Recast the lines from the one containing "Image resolution: width=543" through the end of the listing, inclusive, as a JSON list of strings, with one string per line and blank lines left out. Leave the pictures out of the answer.

- [Material to process]:
================================
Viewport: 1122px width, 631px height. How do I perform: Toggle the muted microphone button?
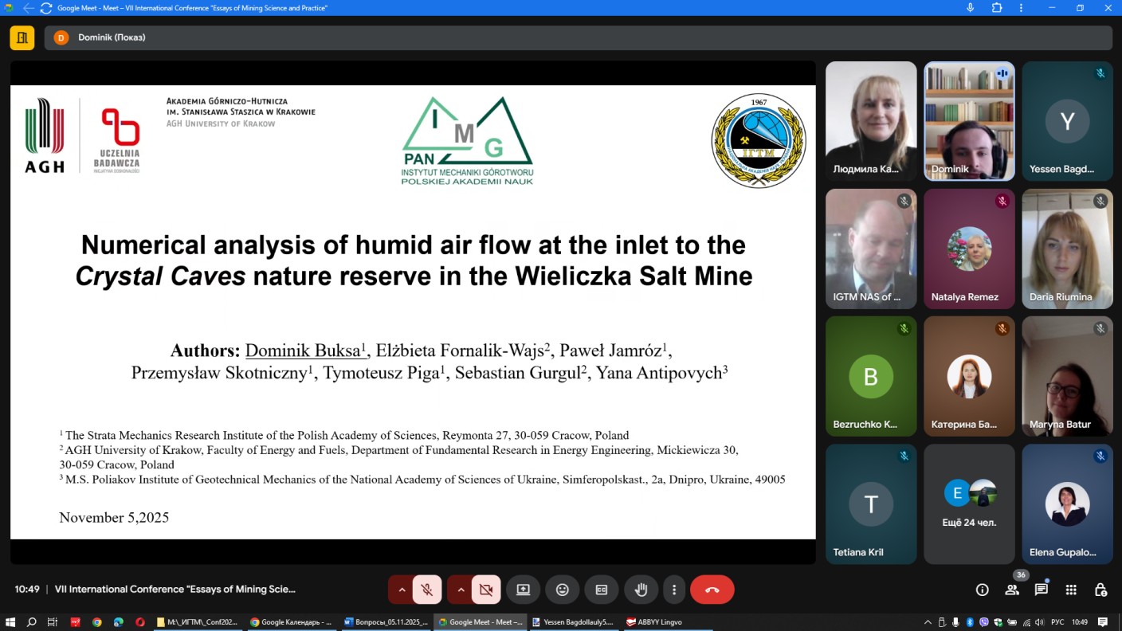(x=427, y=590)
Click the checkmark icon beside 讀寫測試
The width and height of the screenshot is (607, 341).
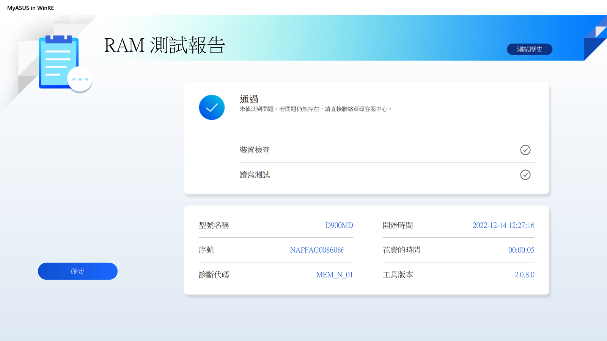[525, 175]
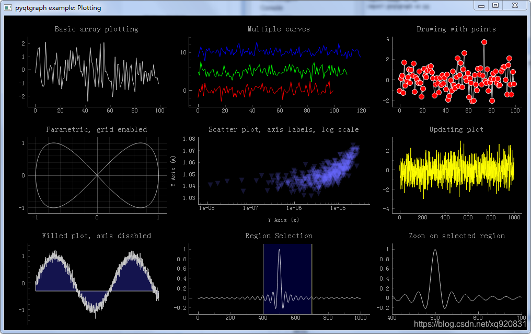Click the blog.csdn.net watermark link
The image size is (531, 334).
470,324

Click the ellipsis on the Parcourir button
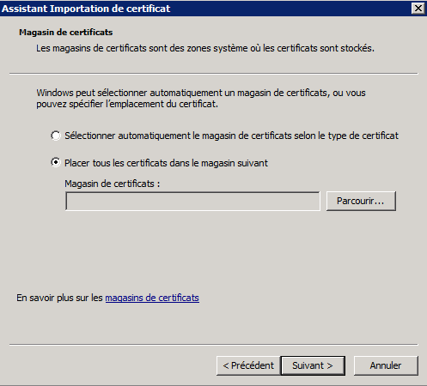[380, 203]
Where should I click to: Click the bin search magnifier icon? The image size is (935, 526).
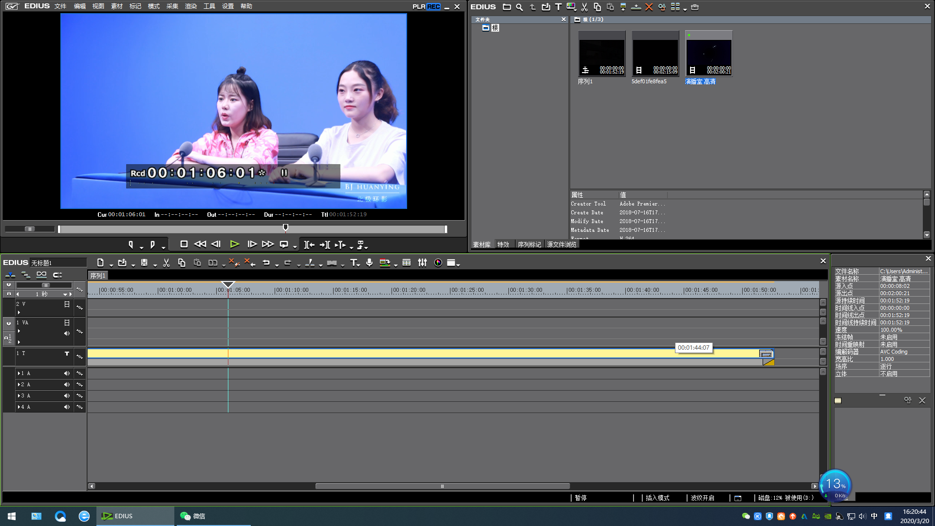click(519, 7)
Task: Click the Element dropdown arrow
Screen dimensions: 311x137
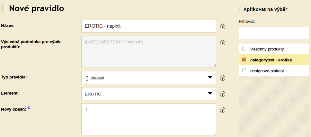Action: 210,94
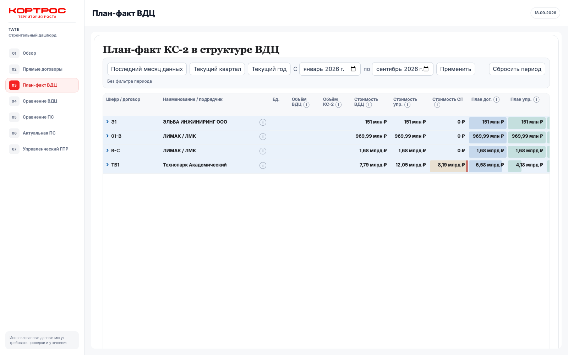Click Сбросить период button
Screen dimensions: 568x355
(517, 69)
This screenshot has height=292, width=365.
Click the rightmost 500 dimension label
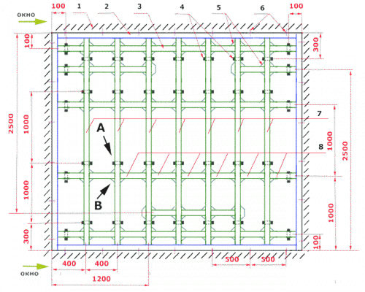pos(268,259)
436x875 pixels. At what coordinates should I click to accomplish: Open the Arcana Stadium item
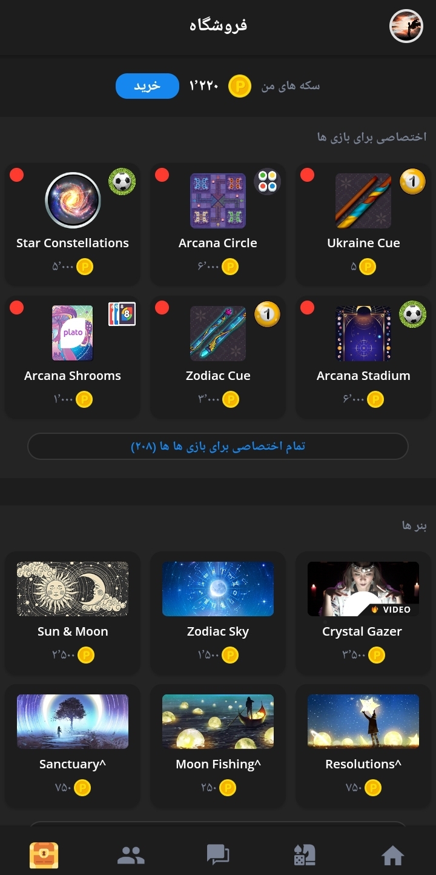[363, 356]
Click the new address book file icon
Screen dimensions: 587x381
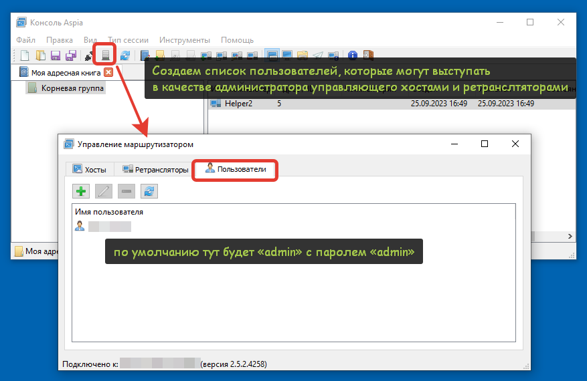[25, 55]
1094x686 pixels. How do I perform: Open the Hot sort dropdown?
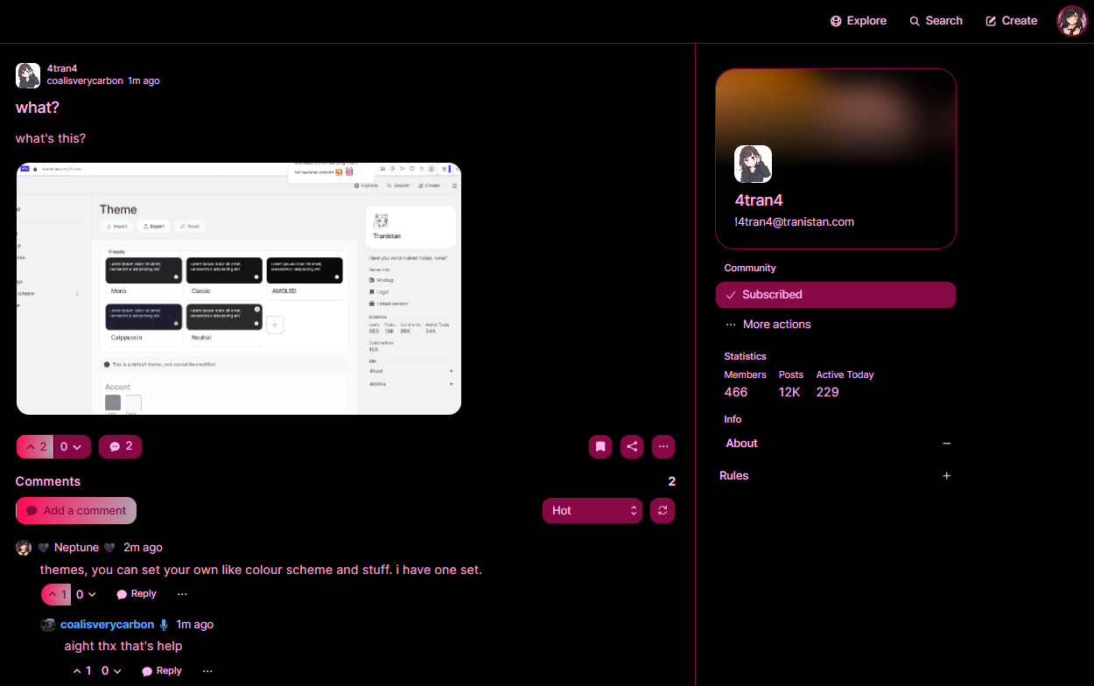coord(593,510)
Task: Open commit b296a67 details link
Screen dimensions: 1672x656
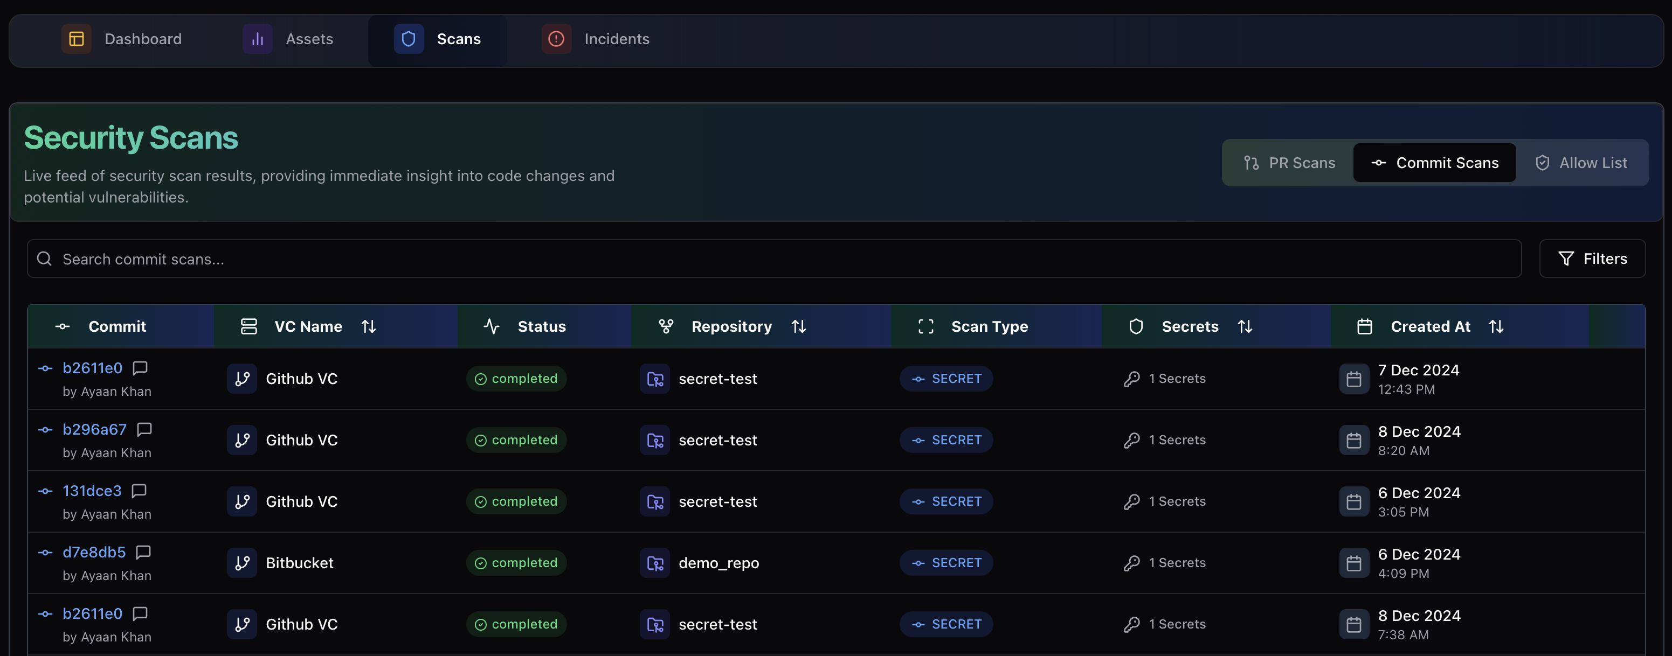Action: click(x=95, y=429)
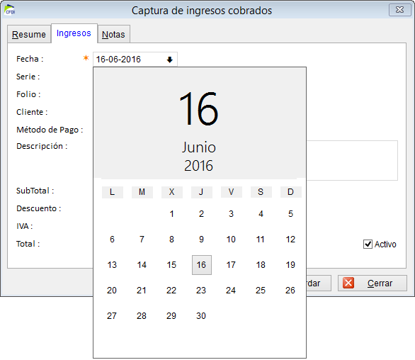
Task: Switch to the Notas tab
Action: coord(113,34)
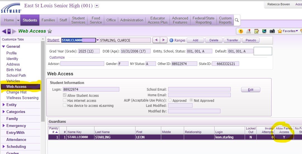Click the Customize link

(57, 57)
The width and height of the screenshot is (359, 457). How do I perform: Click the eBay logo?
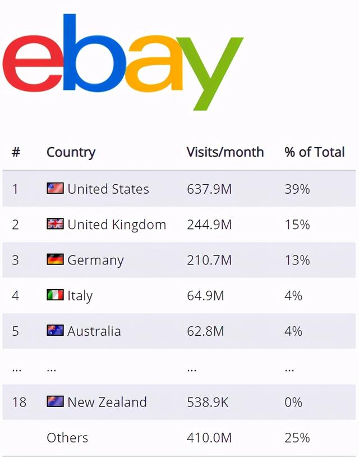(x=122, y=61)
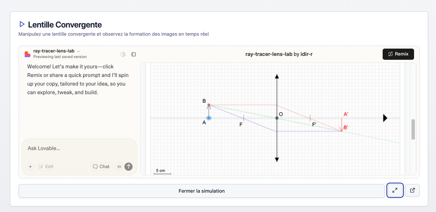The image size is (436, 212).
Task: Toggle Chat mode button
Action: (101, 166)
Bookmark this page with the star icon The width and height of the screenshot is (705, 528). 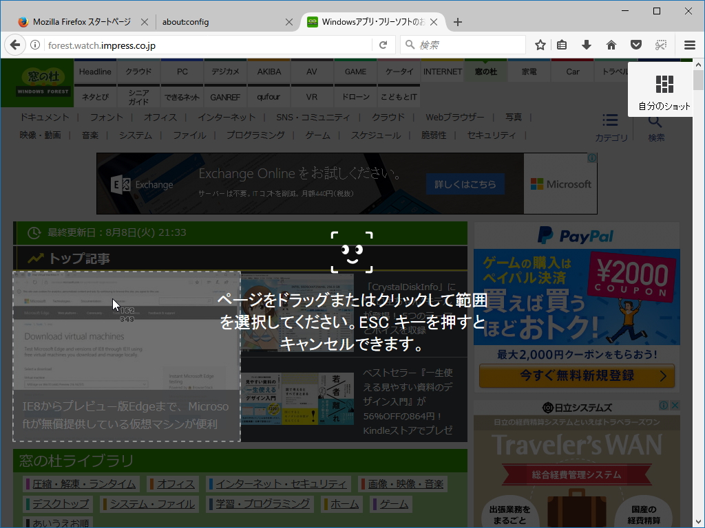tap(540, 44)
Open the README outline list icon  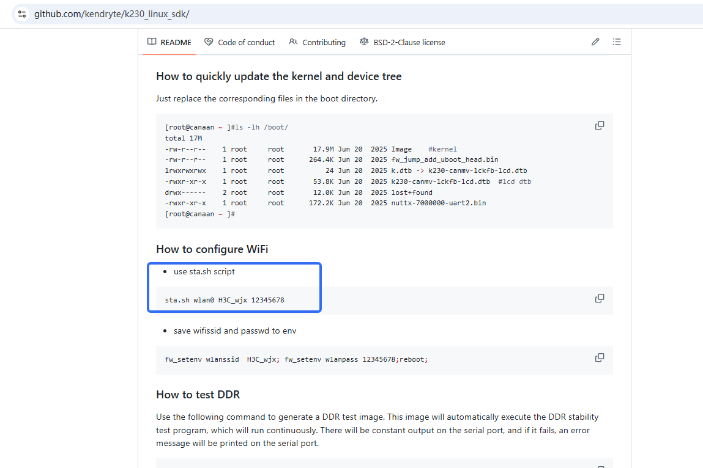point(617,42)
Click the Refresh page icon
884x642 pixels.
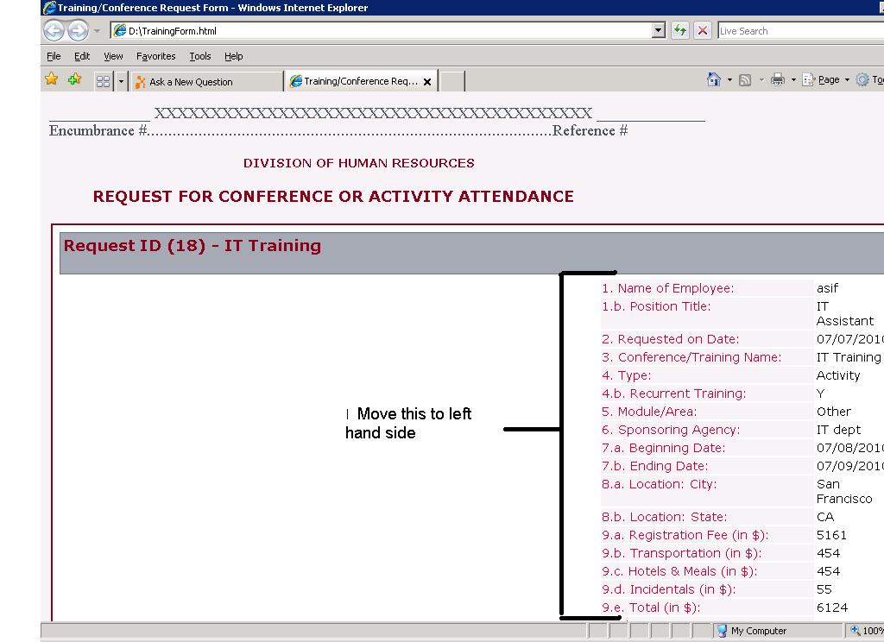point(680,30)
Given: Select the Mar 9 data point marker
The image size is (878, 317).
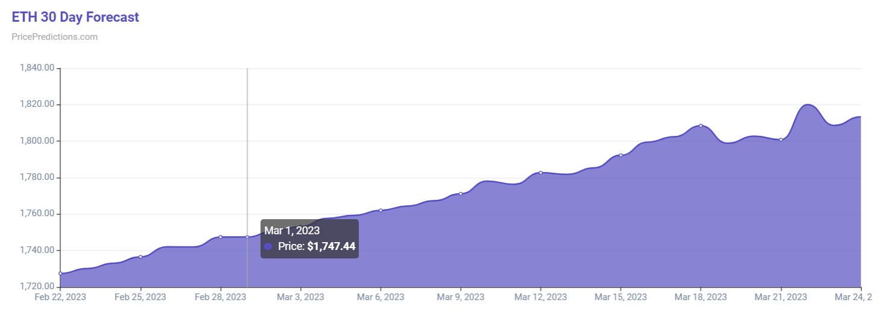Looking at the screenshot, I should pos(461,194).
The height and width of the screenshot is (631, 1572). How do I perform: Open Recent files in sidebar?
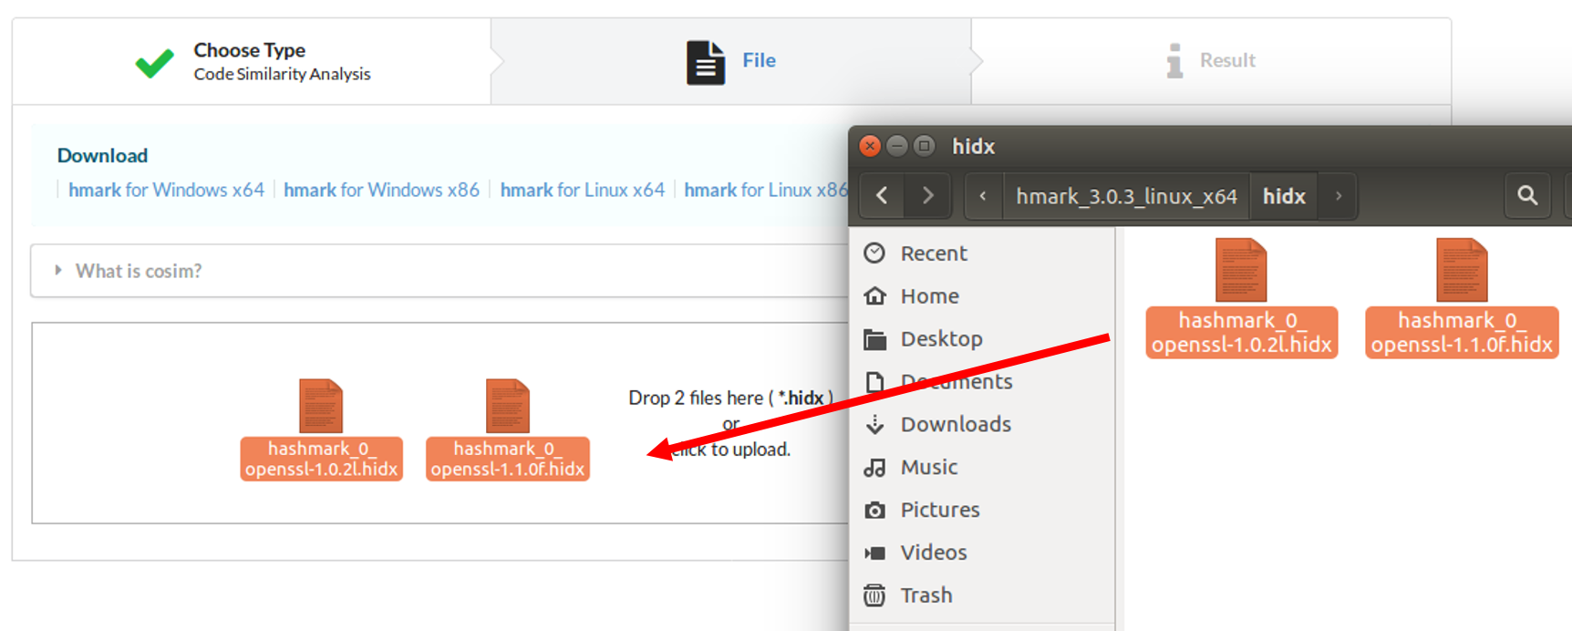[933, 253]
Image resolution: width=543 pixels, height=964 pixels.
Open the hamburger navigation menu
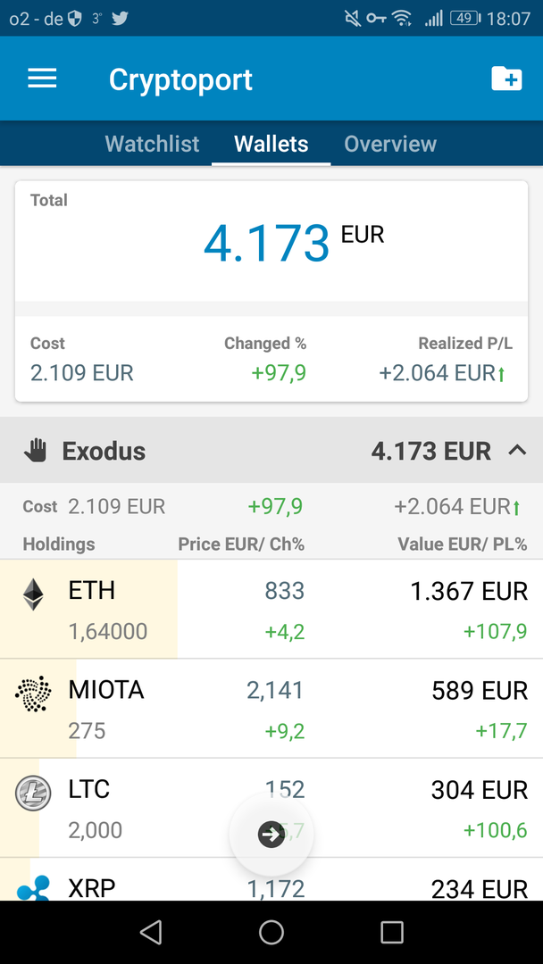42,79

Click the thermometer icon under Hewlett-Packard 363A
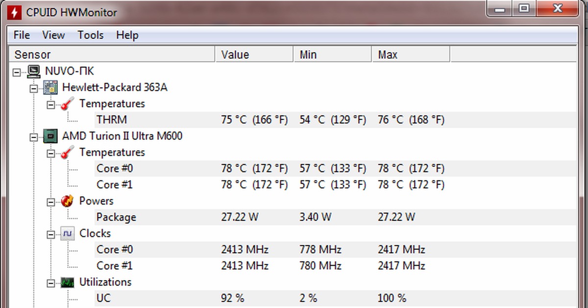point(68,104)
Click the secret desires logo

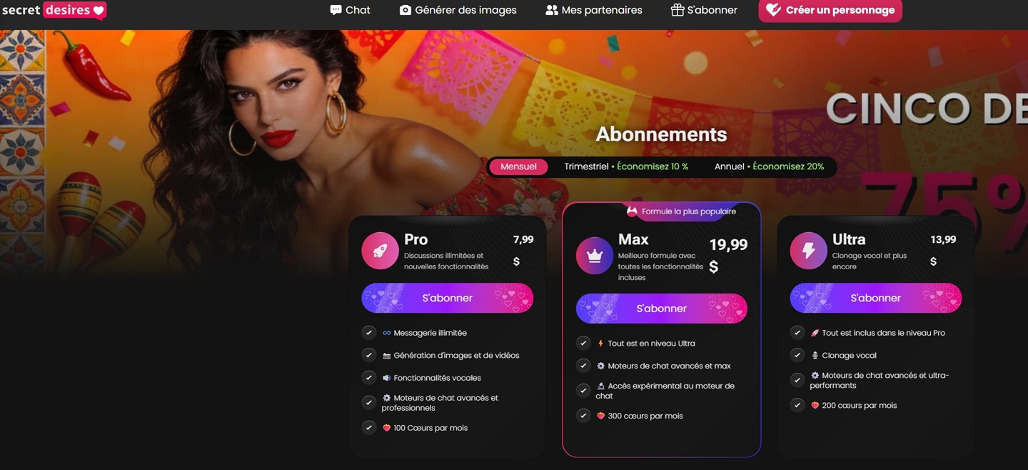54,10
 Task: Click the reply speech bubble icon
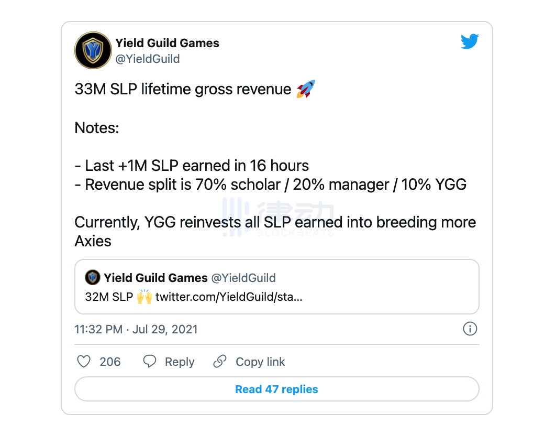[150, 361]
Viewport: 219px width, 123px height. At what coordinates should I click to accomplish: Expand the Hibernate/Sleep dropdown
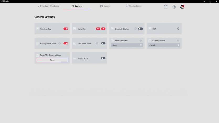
================================
- [Response to the exercise]:
[
  "Image resolution: width=543 pixels, height=964 pixels.",
  "Open the hamburger navigation menu",
  "42,79",
  "Click the thermometer icon under Hewlett-Packard 363A",
  "point(68,104)",
  "Click the secret desires logo",
  "54,10",
  " Task: Click the reply speech bubble icon",
  "[150, 361]",
  "Viewport: 219px width, 123px height. At what coordinates should I click to accomplish: Expand the Hibernate/Sleep dropdown"
]